İsmail BERK
Saat kuleleri ve Anadolu ağabeyleri
Saat kuleleri, genellikle şehirlerin ana meydanlarında görünür. İnsanların aktığı cadde veya bulvarların kesişme noktası olan şehir merkezlerinde meydana hakim bir yerde inşa edilirler.
Saat kuleleri, saat için yapılır. Kule olmasının nedeni ise, daha yüksekte olup hem geniş, hem de uzun bir bakış ile görülebilir olmalarıdır.
Saat kuleleri, saatin bol olmadığı geçmiş dönemlerde,hatta çok az bilindiği zamanlarda vakti bildirmek ve zaman hafızasını/kesitini öğretmek için yapılmış sanat yapılarıdır. Kendilerine ve bulundukları dönemin şartlarına uygun mimarileri dikkat çeker.
Bütün saat kulelerinde, aynı zamanı bildiren saati görürsünüz, ama aynı mimari değiller. Saat kulelerinde kurulu saatlerin hepsi zamanı bildirmek, bulunduğunuz anı hatırlatmak için görev başındadırlar.
Saat kuleleri, insana zamanı hatırlatır, her saat başı 24 saatin dilimlerini seslenir. Zamanın akışı içinde, zamanın ruhuna ve işleyişine uygun görev ve sorumlulukları ikaz ederler.
Kulenin tepesine baktığınızda saati görürsünüz, kulede mimari farklılık aradığınızda yine saat ile şekillenen alanı fark edersiniz.

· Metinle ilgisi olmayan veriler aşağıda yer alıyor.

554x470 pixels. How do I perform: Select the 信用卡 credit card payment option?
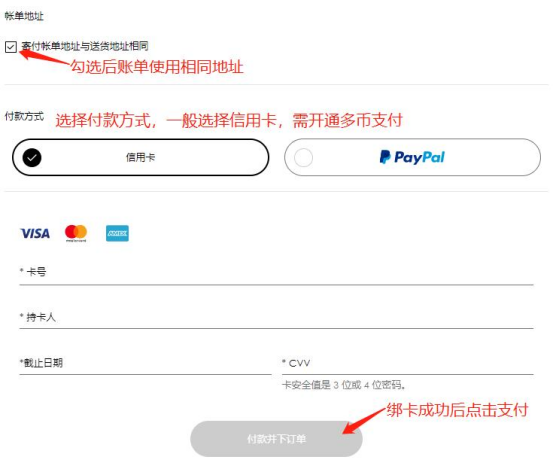(141, 157)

Kule her hangi bir mekana veya tarihi yapıya benzetilebilir, uzaktan değişik kıyaslamalar yapmakta mümkün, ama kuleyi kule yapan saattir. Saati anlamlı kılan ise zamanı bildirmesidir.
Kule saat için, saat zaman için, zaman ise her anın değişim ve dönüşümü içinde geçiş noktalarının farklı kesitlerini görme ve okuma içindir. Gözlem seviyesine göre insanın evrendeki hareketliliği fark etmesi oranında idrak ettiği düşünce ve tefekkür halkaları oluşur.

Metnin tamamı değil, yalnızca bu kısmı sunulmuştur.